Unusual sang the base line for Beano:
  "Sha-boom, sha-boom, sha-boom sha-boom sha-boom sha-boom sha-boom..."

And then he morphed into the line that he recalled R.C. favoring.
  "Shoe bomb, shoe bomb, shoe bomb shoe bomb shoe bomb shoe bomb shoe boom..."

The telex message finishes with an apparent non sequitur: "The shoes were then taken to a field 'and disrupted,' Kinton said."

Kinton--that would be the Witness Protection Program's name for big band leader Stan Kenton after he testified against Conn Instruments. In 1961, with the huge brass instrument conglomerate's help, Kenton had built the mellophonium, an instrument "designed to pick up the spectrum of sound ... between the trumpets and trombones." Instead, at its March 29, 1961 premiere, the instrument turned members of a bewildered Las Vegas audience to stone. Kenton forthwith claimed that Conn had known of the mellophonium's contraindications, but had rushed it into production regardless, eager to establish a monopoly in the marching band industry. Conn reportedly put out a contract on Kenton to have him "disrupted"--i.e., to interrupt or impede the progress, movement or procedure of. For 18 years, Kenton went on the lam. Then in 1979, the Witness Protection Program arranged his "untimely death by aneurysm." A year later, Stan "Kinton" emerged as a mid-level governmental shoe inspector with a predilection for flatted fifths.

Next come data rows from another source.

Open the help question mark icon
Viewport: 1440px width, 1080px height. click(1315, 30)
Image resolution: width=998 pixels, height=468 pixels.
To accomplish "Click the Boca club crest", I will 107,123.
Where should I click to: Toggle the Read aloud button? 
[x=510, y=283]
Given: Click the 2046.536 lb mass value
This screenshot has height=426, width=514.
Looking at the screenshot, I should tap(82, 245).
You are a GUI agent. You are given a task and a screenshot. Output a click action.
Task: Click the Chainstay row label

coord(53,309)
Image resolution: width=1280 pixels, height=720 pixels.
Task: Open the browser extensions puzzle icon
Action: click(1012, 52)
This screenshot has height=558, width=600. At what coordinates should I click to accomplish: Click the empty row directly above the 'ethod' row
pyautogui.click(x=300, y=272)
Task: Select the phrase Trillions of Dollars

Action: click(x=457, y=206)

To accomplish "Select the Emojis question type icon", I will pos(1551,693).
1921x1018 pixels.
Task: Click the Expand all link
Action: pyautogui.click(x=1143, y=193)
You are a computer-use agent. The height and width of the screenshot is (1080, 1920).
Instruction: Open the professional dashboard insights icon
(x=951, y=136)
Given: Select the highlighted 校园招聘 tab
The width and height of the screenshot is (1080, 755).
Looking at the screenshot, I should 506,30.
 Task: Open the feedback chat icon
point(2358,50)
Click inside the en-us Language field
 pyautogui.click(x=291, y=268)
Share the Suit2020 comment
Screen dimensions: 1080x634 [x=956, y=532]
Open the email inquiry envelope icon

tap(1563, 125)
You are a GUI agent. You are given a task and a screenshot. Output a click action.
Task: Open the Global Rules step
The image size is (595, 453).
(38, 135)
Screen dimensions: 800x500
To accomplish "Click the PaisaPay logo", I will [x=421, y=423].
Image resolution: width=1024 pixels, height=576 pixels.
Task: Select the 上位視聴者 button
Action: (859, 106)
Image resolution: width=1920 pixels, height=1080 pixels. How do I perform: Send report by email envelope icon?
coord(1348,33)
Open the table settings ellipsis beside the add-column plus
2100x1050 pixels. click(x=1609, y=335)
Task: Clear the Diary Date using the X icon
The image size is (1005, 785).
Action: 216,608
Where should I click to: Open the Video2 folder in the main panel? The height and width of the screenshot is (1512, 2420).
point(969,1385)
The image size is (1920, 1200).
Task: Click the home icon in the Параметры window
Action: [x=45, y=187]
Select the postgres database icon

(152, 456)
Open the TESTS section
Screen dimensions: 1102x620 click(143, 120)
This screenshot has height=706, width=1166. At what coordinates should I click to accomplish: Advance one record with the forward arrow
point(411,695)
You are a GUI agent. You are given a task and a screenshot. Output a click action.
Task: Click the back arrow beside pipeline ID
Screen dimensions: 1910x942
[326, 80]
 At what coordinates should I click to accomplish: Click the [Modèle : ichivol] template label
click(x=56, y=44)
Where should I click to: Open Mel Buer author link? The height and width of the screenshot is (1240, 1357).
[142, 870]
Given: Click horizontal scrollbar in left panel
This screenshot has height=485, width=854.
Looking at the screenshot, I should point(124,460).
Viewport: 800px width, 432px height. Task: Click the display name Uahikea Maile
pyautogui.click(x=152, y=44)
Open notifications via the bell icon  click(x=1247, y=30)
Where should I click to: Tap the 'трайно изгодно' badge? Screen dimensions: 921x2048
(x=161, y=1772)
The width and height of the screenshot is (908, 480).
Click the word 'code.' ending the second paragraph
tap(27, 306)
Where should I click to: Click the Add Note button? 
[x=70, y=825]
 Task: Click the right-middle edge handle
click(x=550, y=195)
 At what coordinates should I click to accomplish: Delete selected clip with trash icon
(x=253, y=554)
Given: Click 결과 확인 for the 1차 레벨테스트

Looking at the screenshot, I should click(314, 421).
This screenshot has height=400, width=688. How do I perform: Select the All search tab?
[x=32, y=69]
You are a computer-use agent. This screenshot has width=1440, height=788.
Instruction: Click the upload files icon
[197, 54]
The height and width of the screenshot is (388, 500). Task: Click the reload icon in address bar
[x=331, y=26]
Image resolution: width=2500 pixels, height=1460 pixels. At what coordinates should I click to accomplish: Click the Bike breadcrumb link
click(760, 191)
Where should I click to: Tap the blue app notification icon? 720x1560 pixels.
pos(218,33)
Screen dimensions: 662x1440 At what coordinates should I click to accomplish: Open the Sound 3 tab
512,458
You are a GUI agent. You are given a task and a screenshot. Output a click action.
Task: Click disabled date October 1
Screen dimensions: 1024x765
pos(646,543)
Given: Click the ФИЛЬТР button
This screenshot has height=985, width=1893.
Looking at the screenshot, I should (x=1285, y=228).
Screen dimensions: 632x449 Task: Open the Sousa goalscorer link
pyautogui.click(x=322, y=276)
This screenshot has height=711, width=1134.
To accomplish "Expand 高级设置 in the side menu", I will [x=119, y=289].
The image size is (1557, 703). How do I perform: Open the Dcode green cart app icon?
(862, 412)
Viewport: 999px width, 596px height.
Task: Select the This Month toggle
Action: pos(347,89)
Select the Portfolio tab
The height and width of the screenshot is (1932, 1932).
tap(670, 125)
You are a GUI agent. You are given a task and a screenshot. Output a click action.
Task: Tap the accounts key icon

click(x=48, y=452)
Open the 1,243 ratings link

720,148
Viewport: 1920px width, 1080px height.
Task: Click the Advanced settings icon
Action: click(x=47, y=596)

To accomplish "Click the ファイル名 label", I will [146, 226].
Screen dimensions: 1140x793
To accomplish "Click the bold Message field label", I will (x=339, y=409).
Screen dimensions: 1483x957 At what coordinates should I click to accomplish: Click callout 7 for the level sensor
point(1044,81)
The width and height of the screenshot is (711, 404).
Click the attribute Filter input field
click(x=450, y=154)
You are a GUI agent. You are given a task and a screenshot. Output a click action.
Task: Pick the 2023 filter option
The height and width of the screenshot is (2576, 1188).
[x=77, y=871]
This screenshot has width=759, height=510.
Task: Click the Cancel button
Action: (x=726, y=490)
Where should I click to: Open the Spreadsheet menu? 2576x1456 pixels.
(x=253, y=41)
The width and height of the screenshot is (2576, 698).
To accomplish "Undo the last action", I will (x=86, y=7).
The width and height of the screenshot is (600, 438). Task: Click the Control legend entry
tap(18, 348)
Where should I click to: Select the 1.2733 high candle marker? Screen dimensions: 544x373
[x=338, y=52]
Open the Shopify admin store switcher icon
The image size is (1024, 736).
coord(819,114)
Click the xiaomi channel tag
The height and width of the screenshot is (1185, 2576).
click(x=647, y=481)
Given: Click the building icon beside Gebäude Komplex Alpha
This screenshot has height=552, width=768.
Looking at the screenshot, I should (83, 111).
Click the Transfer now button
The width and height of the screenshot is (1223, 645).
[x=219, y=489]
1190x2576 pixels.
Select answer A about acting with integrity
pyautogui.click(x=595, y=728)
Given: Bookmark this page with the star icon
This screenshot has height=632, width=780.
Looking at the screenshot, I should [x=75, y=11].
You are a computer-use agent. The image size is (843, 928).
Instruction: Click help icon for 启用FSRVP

Beano decides to share his Kenton/Kinton information with Unusual Interest, who reciprocates by showing Beano his war room wall hangings. Yes, there is indeed a disturbing connection here, one especially disquieting because it cannot possibly be easily summed up in the remaining time allotted for this episodic slot of Kalvos & Damian's 343rd New Music Bazaar. Alas, closure will have to make its long-awaited appearance another day, for now there is time only for the mellophonious appearance of Kalvos.